Student Speaker

Speech by Andrew David Newman

Ph.D. in Anthropology, representing the graduates

Good morning members of the platform party and fellow graduates! This is a proud day for us, our families and friends, our advisers, and the Graduate Center as a whole. Each one of us has completed a great undertaking, and now is the moment to savor our accomplishment.

I’m humbled to be the student speaker today. I’m in awe of the diversity and variety of minds and talents gathered here in fields ranging from biochemistry to theatre. But I have to admit, I wonder sometimes: what is it that we, across the arts and sciences and everything in between, have in common, other than years of practice debating the lunch options in midtown Manhattan?

I think there might be at least two important things that make being a Graduate Center student a unique and shared experience. First, there is our involvement in nearly every part of the CUNY system. More than anyone else in the university, Graduate Center students (as part of our training) traverse the full spectrum of higher education because CUNY’s unique mission encompasses everything from advanced research to remedial undergraduate courses and even college prep in the city’s public high schools. In other words, a Graduate Center student in biology might shuttle between a lab at City College (where they conduct their own research while helping undergraduates learn lab skills), to a teaching position in Hostos Community College where they help students with basic study skills (sometimes, all in the same day). So, even though our graduate training makes us experts, we should not delude ourselves into thinking that we are somehow aloof or different. Indeed we keep our own training relevant only insofar as we contribute to the education of others, directly or indirectly.

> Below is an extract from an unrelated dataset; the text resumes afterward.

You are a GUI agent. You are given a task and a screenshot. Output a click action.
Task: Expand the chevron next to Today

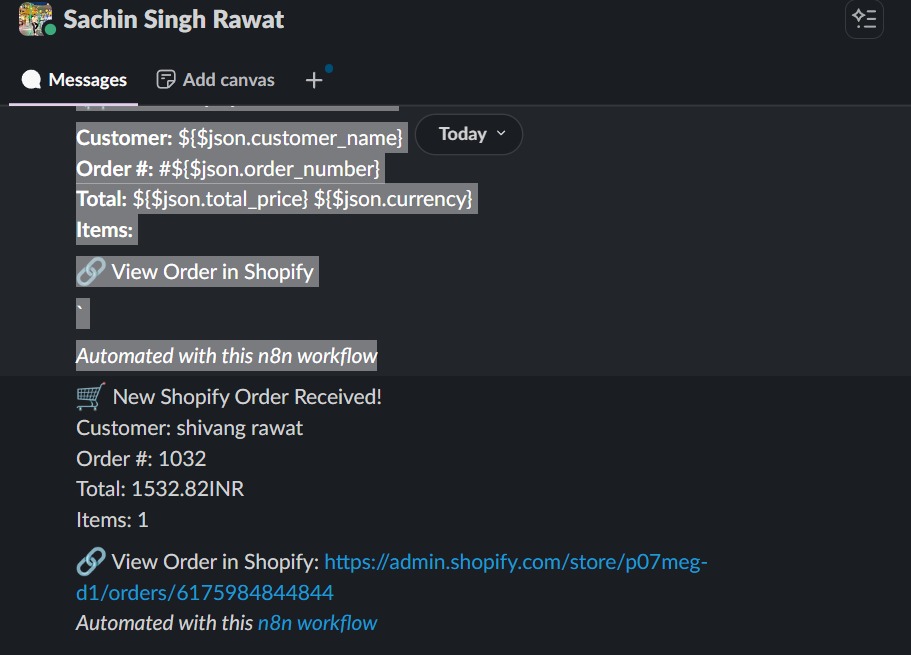(x=500, y=135)
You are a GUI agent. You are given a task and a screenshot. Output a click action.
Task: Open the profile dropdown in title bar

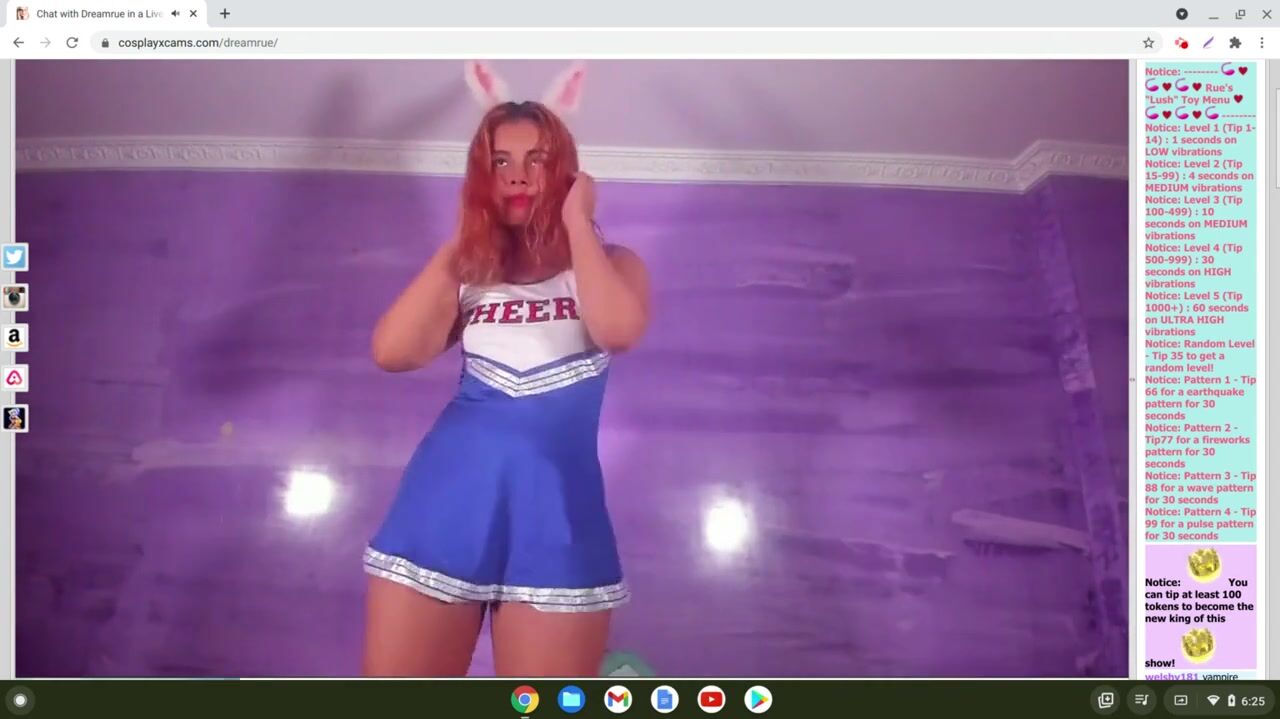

The second point of common ground is that, in working across CUNY, we don’t just traverse the halls of the various campuses; we inhabit the neighborhoods and boroughs of a city that is a great center of global confluences, a conductor of energy from people and cultures around the world. While all of the universities in New York feed from and contribute to this dynamism, CUNY is alone in the degree to which it engages with the often underappreciated cosmopolitanism of the outer boroughs, and the city’s complicated patchwork of working-class, immigrant neighborhoods that make it one of the great global cities of our era. It is this “total” New York that CUNY traverses, encompasses, feeds from, and fosters.

Many of us will stay in New York, and wherever we choose to work, we should always remember this experience as a unique part of our training that can be had nowhere else, and that makes us qualified to contribute to New York City like no one else. But for those of us who leave, this experience is just as important. By remembering this aspect of our CUNY training, we can take this experience—this piece of New York’s dynamism—with us wherever we go, making it a part of whatever type of artistic, scholarly, or scientific contribution we make. So, whatever our training or discipline is, it is this intellectual, cultural, and creative relationship with the city that bonds us together as alumni from this point forward. Thank you and congratulations!